A cura di A. Manzoni & C: Spa
 
   
 
 
   
 
 
 

PROBABILI I PEDAGGI AUTO PER POTER GIRARE A LONDRA

L’esperienza della congestion charge nel centro di Londra, cioè l’obbligo di pagare il corrispettivo di circa 7 euro al giorno per circolare in automobile, sarà allargata mano a mano a tutta la città e alle aree suburbane.
Chi vorrà usare l’auto all’interno del grande anello autostradale che circonda la capitale dovrà in futuro pagare: lo hanno annunciato di recente alcuni giornali secondo i quali i collaboratori del sindaco Ken Livingstone stanno preparando uno schermo sul quale confluiranno immagini riprese via satellite, dato che le attuali telecamere poste all’ingresso della zona non riescono a registrare tutto il flusso e quindi a identificare tutti quelli che non pagano.
Livingstone avrebbe anche chiesto il sostegno del governo per la sperimentazione su ampia scala dell’iniziativa, attualmente limitata al centro di Londra.

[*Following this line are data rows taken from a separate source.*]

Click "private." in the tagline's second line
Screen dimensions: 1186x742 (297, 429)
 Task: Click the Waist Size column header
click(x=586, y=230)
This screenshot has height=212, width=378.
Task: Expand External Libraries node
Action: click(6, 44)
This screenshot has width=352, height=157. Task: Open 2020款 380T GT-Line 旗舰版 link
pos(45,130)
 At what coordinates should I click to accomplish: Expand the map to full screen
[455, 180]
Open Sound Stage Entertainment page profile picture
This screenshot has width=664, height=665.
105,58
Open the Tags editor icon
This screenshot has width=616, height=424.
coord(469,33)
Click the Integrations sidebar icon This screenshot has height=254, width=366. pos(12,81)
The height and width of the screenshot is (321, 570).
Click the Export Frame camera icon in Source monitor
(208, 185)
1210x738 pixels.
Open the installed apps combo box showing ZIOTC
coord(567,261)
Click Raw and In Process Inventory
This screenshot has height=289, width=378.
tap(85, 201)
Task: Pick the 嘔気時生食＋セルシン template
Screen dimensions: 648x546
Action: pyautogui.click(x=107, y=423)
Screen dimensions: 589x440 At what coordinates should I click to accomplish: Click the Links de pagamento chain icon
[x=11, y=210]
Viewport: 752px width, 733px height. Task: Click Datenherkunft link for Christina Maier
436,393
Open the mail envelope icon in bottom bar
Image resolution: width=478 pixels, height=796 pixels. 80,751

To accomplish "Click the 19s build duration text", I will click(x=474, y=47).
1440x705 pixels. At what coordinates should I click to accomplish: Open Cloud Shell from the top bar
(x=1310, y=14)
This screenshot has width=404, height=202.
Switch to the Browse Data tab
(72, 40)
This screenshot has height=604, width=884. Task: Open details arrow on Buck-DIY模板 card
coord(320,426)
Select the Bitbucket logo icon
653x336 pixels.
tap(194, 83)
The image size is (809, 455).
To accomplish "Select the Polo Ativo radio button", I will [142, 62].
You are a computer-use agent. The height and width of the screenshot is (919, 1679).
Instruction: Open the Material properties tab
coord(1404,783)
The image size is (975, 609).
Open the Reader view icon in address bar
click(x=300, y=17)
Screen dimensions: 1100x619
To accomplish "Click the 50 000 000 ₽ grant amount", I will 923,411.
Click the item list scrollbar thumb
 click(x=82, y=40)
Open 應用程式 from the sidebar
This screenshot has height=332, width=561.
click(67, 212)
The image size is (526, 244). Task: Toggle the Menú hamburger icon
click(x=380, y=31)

Tra le prime aree a dover fronteggiare l’allargamento della tassa quotidiana potrebbero essere Kingstone e Bromley, oltre a quelle che ospitano le maggiori arterie ad est della capitale.
Le autorità di Londra sostengono che gli effetti dell’imposizione di un pedaggio quotidiano sono stati positivi: 50 mila vetture in meno nel centro della città, un beneficio di circa 70 milioni di euro in termini di minor tempo perso e meno incidenti, un aumento dei passeggeri sui mezzi pubblici. Attualmente sono 110 mila i passaggi quotidiani nel centro. I negozianti hanno denunciato un grosso calo nelle vendite, che ha portato al licenziamento di dipendenti.
Ma la gente sembra stare con Livingstone, dato che i pareri positivi sono passati dal 36% al 48%. Londra, d’altra parte, è una delle metropoli europee in cui il traffico automobilistico è più caotico; ragion per cui le proposte, anche drastiche, che tendono a risolvere un problema ormai cronico, sono bene accette. Come sta appunto a dimostrare la recente notizia di un provvedimento che pare apprezzato dai più.